■ PROBLEM TO WORK ON
Select from the records below every line that has the word "with" in it.

Stored data entries:

# # # # # # #

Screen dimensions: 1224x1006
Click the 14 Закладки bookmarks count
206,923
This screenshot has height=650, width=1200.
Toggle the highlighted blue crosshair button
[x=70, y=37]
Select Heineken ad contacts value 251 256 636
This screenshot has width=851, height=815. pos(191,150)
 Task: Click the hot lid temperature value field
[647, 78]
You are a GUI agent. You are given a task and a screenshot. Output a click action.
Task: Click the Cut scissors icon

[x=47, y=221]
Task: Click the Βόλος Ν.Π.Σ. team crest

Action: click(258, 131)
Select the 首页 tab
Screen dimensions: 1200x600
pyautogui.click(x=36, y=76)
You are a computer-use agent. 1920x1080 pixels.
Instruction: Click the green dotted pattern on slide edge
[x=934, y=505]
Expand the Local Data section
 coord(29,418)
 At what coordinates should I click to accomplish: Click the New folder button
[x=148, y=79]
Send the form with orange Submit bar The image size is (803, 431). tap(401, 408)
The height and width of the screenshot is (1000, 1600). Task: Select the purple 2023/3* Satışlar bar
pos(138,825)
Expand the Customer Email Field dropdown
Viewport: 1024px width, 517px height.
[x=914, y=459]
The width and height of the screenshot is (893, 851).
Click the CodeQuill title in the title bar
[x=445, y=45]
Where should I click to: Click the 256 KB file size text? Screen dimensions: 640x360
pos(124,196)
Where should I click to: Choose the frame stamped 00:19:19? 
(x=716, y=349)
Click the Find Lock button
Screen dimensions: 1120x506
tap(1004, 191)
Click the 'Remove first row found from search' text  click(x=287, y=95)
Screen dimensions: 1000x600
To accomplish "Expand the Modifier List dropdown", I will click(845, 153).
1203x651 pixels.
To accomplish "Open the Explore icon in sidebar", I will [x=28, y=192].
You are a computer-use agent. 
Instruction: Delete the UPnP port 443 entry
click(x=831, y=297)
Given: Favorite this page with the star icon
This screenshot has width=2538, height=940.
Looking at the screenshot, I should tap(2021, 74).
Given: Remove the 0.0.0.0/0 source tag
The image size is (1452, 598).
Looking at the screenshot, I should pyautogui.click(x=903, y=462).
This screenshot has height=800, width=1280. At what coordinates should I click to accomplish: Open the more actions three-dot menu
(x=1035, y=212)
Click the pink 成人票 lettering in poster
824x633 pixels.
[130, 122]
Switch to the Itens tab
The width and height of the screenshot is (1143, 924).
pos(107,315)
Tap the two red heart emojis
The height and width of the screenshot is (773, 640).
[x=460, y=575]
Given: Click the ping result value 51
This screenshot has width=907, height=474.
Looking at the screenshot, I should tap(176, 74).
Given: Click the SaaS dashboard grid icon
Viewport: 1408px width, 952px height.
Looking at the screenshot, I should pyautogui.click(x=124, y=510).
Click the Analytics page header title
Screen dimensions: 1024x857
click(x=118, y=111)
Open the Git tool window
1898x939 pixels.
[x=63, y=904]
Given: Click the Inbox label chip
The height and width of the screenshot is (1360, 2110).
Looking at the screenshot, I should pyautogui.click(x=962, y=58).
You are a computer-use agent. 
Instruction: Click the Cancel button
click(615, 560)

# # # # # # #

■ FINISHED EXERCISE
Send the form with orange Submit bar The image size is (803, 431). tap(401, 408)
Given: Favorite this page with the star icon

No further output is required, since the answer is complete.